With the Sotomayor hearings pervading the news it is no wonder that I have become a bit pre-occupied with judicial philosophy. The big hoopla the US senators, both for and against Sotomayor’s confirmation, have been making over empathy and it’s role or non-role in the judicial system is a very interesting matter.
Lately I came across Michael C Dorf’s article “What is Sonia Sotomayor’s Judicial Philosophy?” and just feel that I have to share his wonderful insights on “formalism” and “legal realism”. According to Dorf, “formalists believe that legal interpretation is a matter of finding the objective meaning of formal legal materials, such as the words of statutes and constitutional provisions.” He says that ideology has no place in formalism and the judges are seen as “simply a vehicle for the expression of the law.” On the other hand, he says that legal realists assert that “formalist’s view of the law is false, or at least radically incomplete.” He further explained that “legal realists believe that formalists are not being honest (perhaps, not even with themselves) when they disclaim any influence from their own values upon their judicial decision making.

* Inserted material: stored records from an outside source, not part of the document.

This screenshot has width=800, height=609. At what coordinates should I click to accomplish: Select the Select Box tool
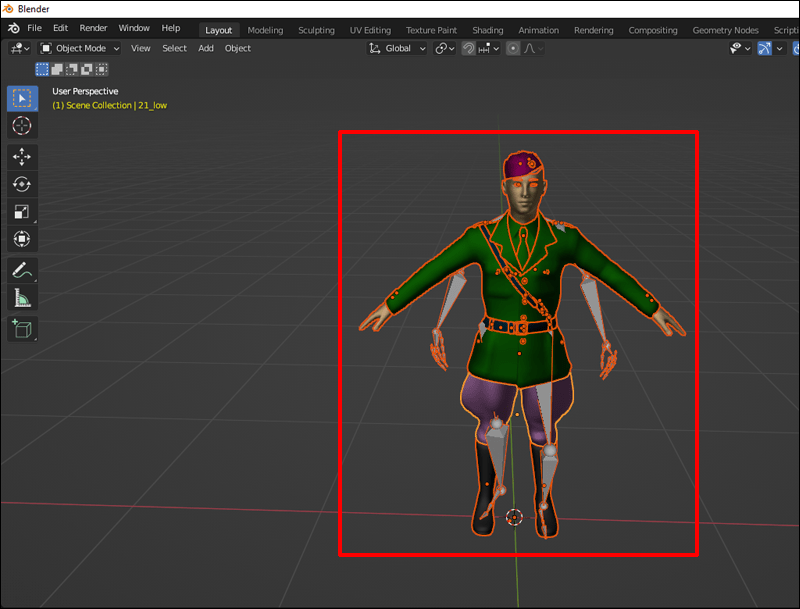click(22, 98)
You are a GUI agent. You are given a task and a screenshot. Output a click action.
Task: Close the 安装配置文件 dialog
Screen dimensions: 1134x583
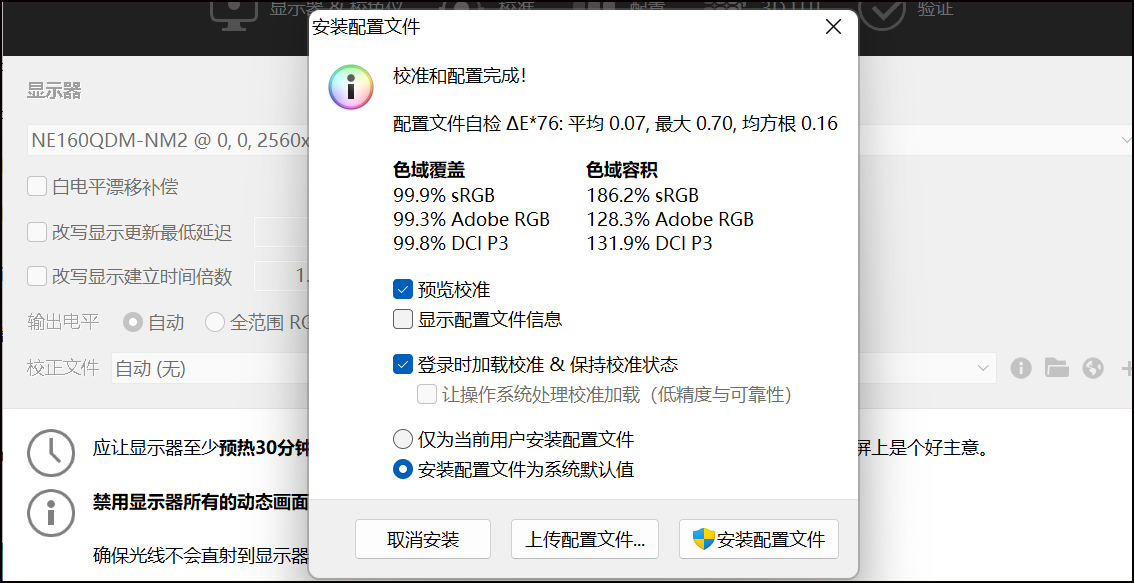(833, 27)
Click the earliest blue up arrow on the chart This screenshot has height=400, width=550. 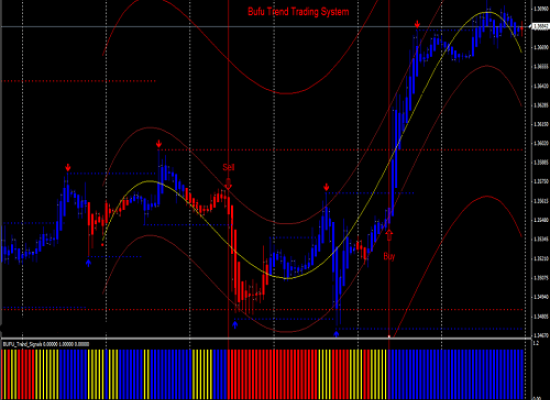click(x=88, y=263)
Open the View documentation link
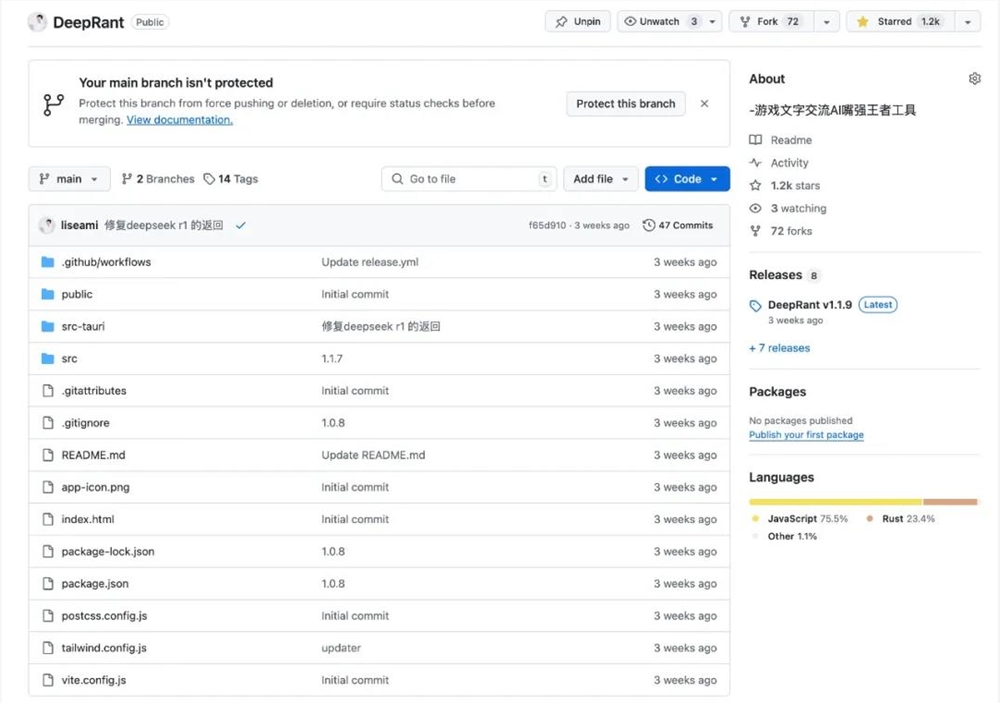This screenshot has width=1000, height=703. point(179,120)
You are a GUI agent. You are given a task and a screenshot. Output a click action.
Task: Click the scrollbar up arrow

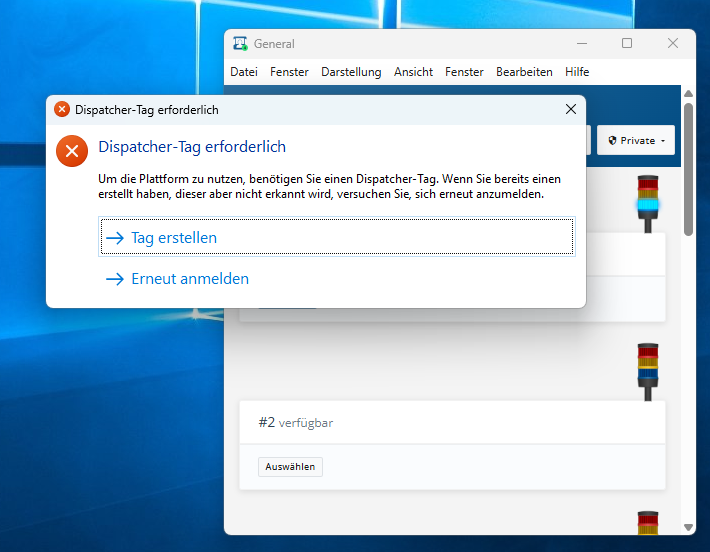[x=688, y=94]
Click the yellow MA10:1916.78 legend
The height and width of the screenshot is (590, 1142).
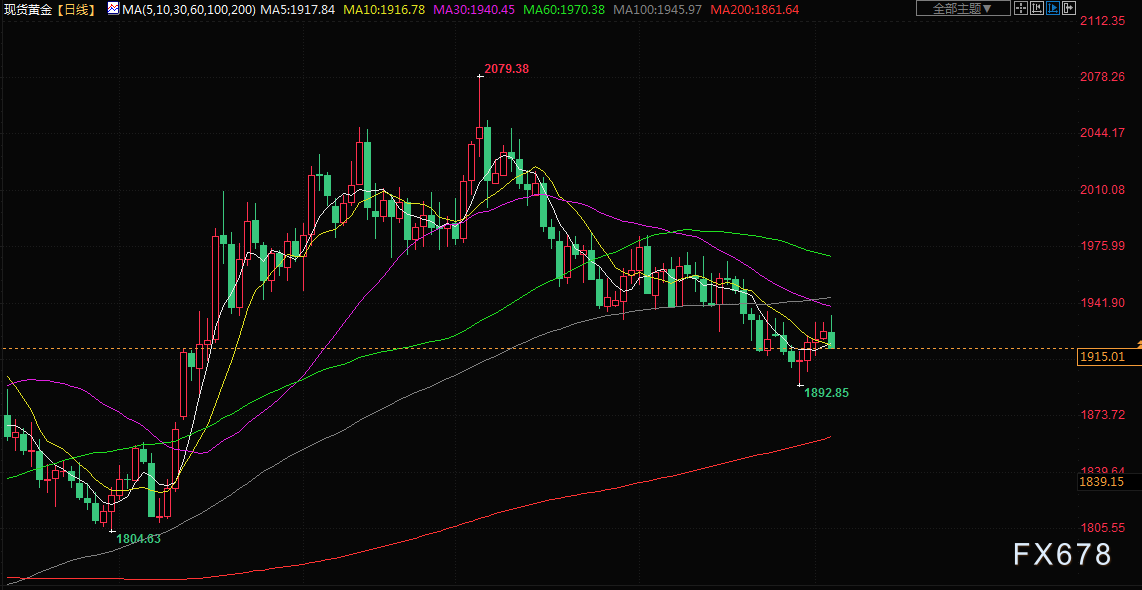(383, 9)
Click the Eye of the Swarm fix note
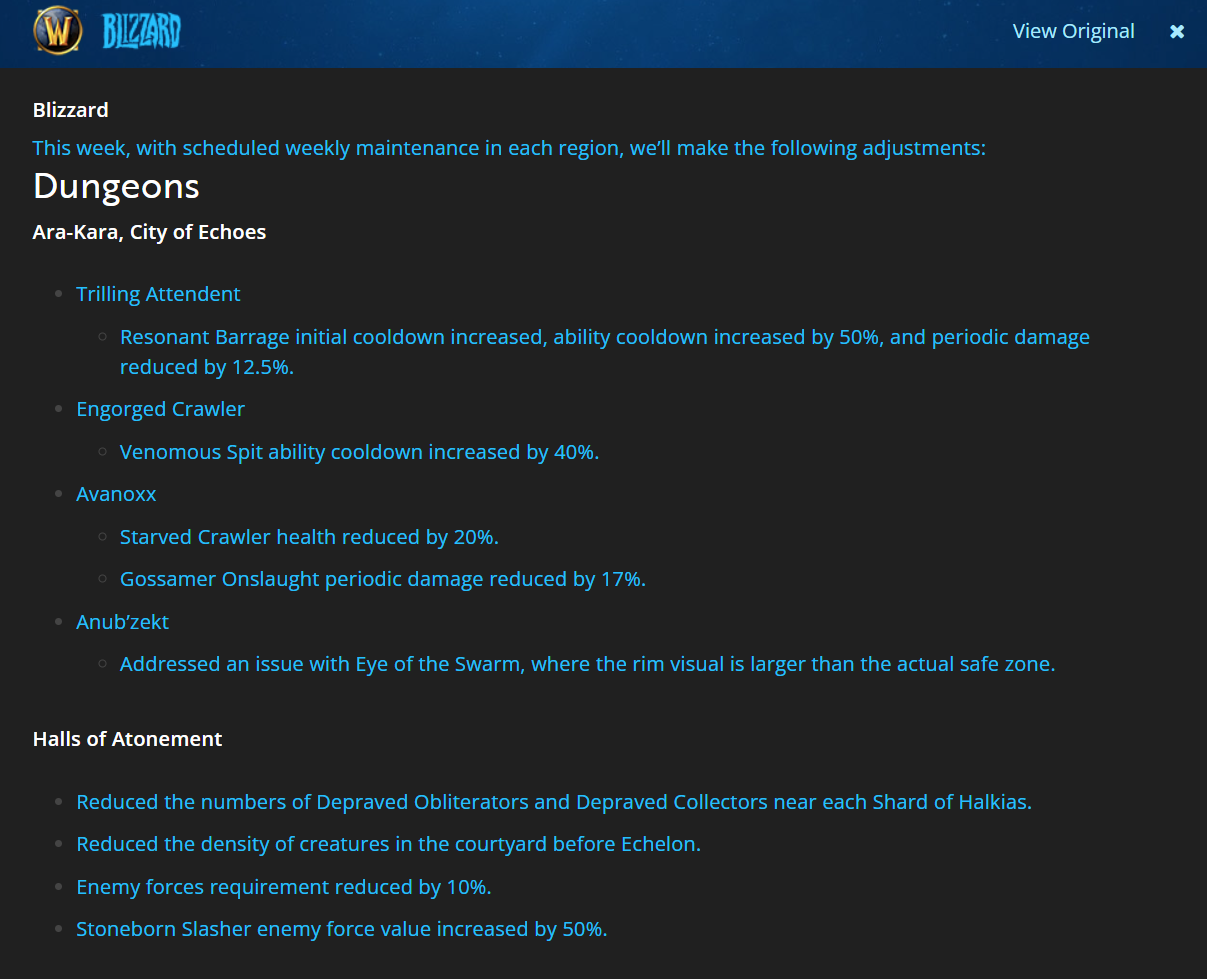This screenshot has width=1207, height=979. click(x=587, y=664)
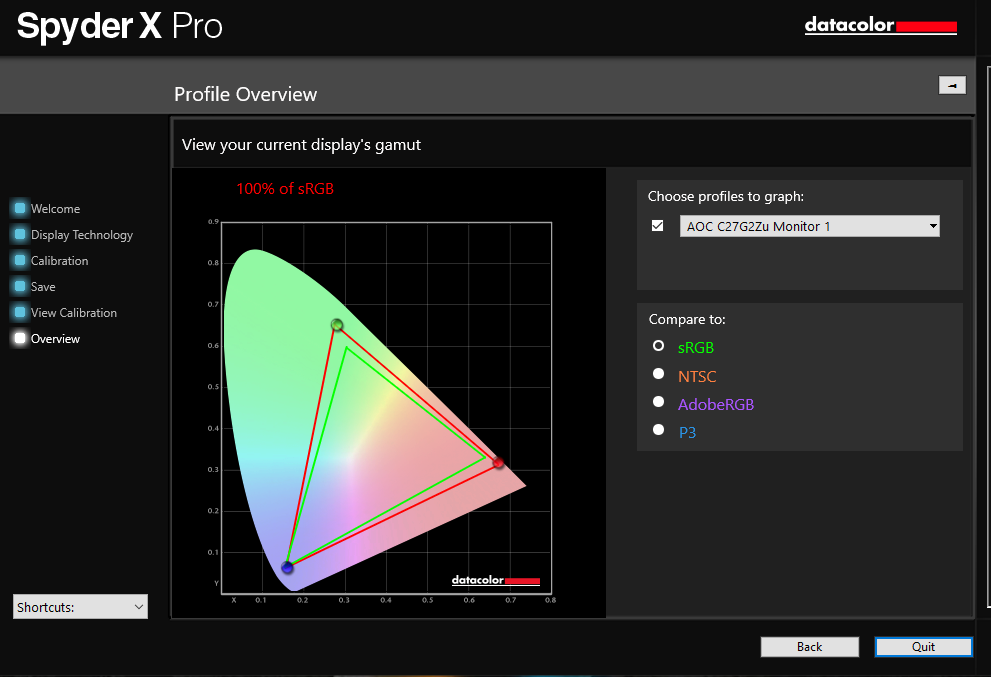This screenshot has width=991, height=677.
Task: Click the small pin button at top right
Action: [951, 85]
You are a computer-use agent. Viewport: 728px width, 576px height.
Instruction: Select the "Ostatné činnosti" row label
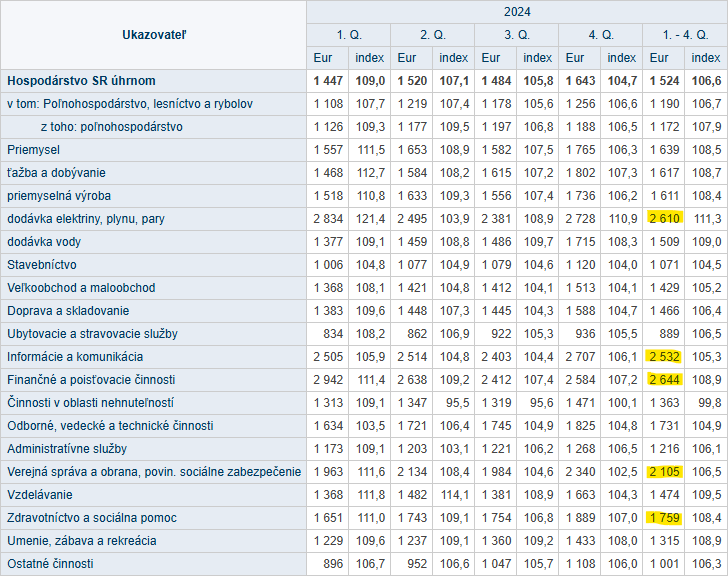50,564
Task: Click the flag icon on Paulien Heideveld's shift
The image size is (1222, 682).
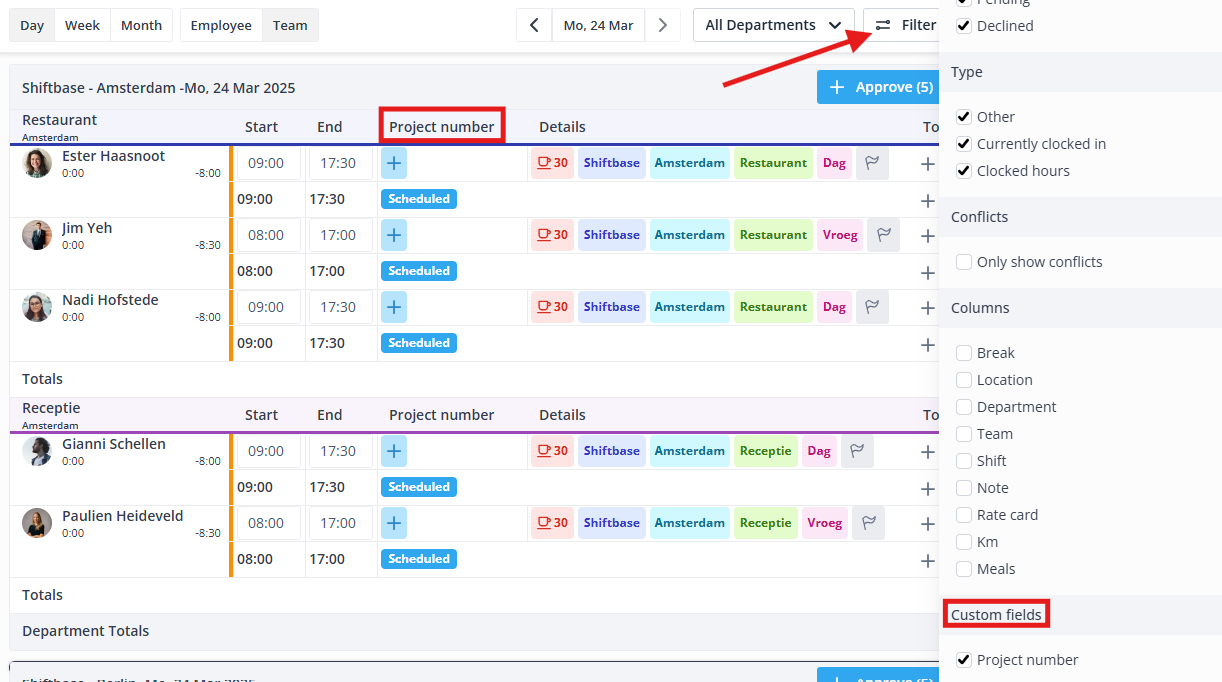Action: coord(867,522)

Nor, they say, could matters be otherwise in a complex and evolving society in which legislators and constitution writers cannot possibly have anticipated all of the circumstances in which the provisions they wrote would be applied.”
So it is quite clear that the contention between those that want to confirm Judge Sotomayor and not is caused by the differing jucidicial philosophy. The question of course lies in who is right – the formalist or the legal realist? I leave it up to the senate committee to sort it out.